Cation exchange separates rare earth elements on an industrial scale using a displacement technique in which each element displaces elements bound less strongly as it progresses down the column. The elements appear in high purity one after the other (the one with the weakest bond first).
Catalysts can be used with ion exchangers. Certain chemical reactions in the liquid phase, such as hydrolysis and esterification, are catalysed by strong-acid cation-exchange resins filled with hydrogen ions (ester formation).
Did You Know?
Membrane exchange chromatography is a form of ion exchange chromatography that was developed to overcome the limitations of using columns packed with beads. Unlike other chromatography devices that need maintenance and time to revalidate, Membrane Chromatographic devices are inexpensive to mass-produce and disposable. When it comes to separating liquids, there are three types of membrane absorbers. Flat sheet, hollow fibre, and radial flow are the three varieties. Multiple flat sheets are the most popular absorber and are better suited for membrane chromatography since they have more absorbent volume.

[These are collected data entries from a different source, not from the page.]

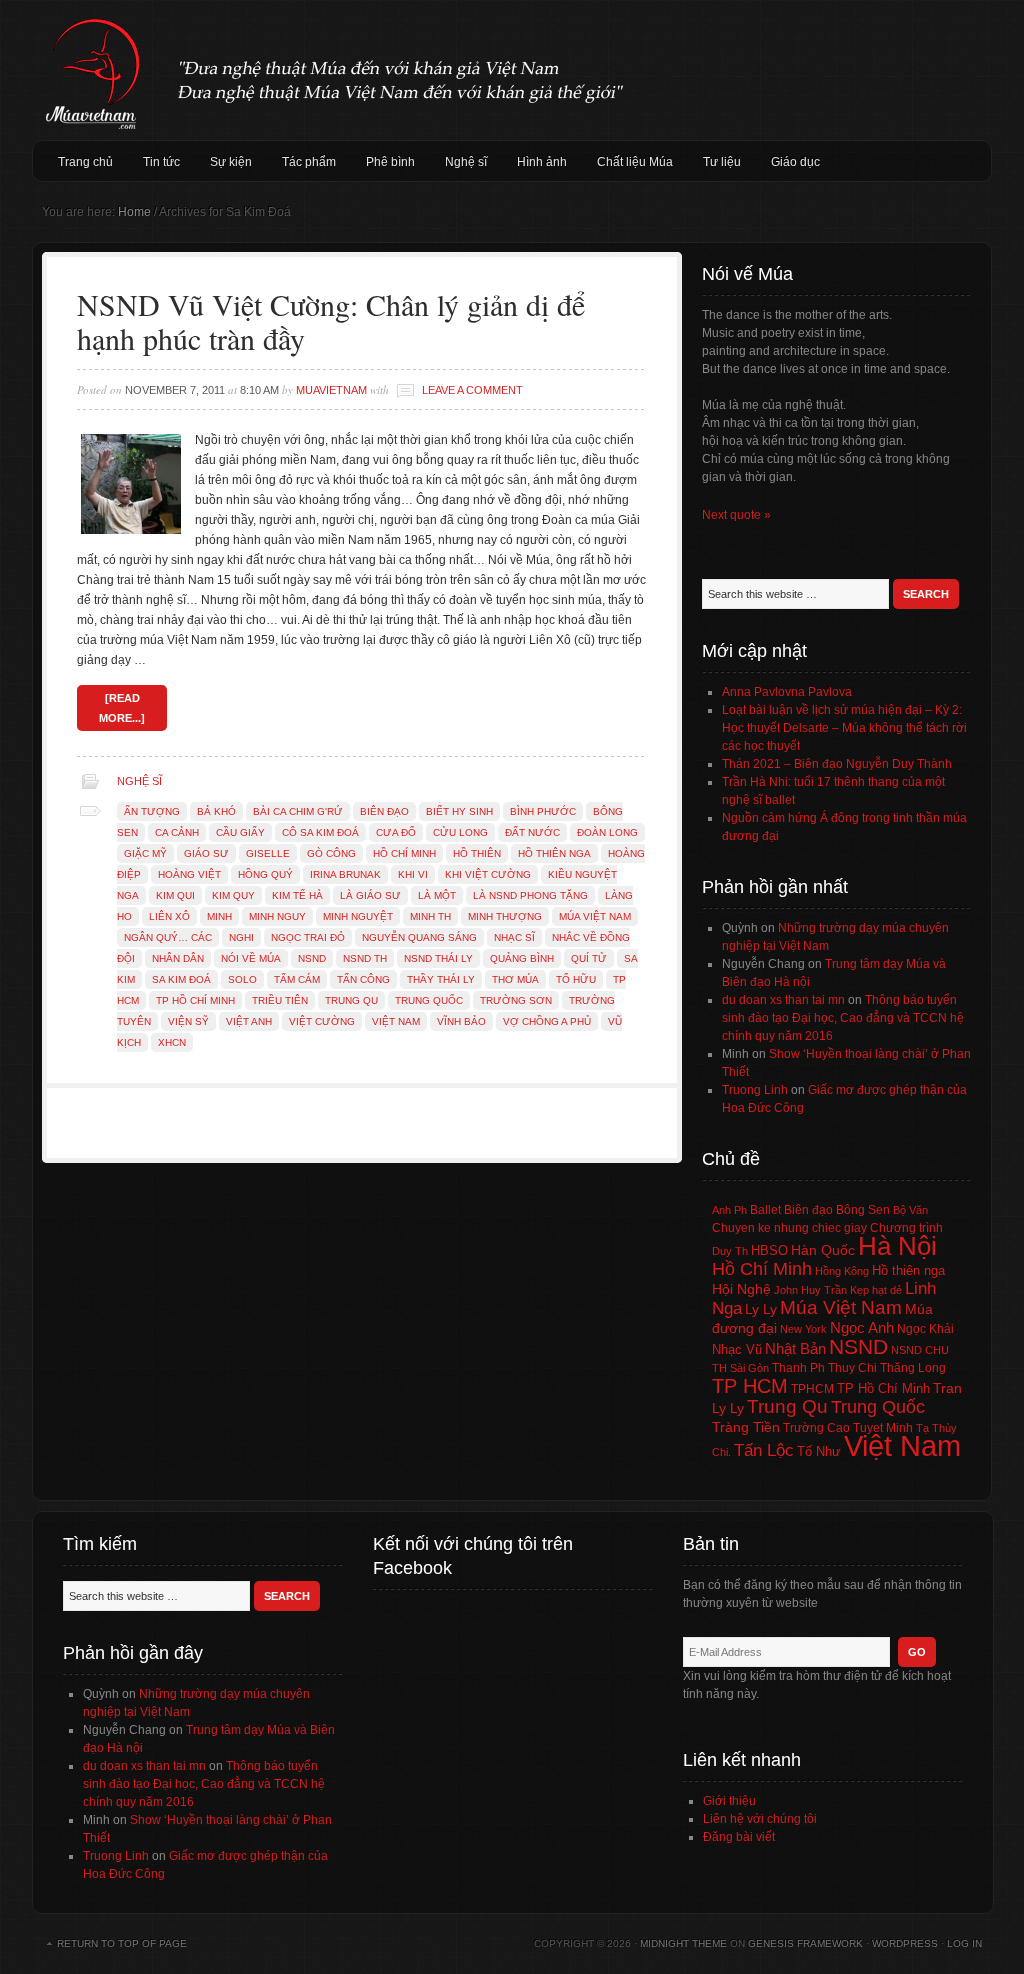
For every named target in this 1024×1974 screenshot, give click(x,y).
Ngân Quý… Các (168, 937)
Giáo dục (795, 162)
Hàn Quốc (823, 1250)
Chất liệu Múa (635, 162)
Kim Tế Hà (297, 895)
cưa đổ (396, 832)
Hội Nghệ (741, 1289)
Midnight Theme (683, 1943)
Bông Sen (863, 1210)
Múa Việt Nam (512, 70)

It is particularly useful for isolating and purifying viruses, plasmid DNA, and other large macromolecules because it can resolve mass transfer limitations and pressure drop. The column is made up of microporous membranes with internal pores that contain adsorptive moieties capable of binding the target protein. Adsorptive membranes come in a variety of geometries and chemistry, allowing them to be used for purification, fractionation, concentration, and clarification with ten times the efficiency of beads.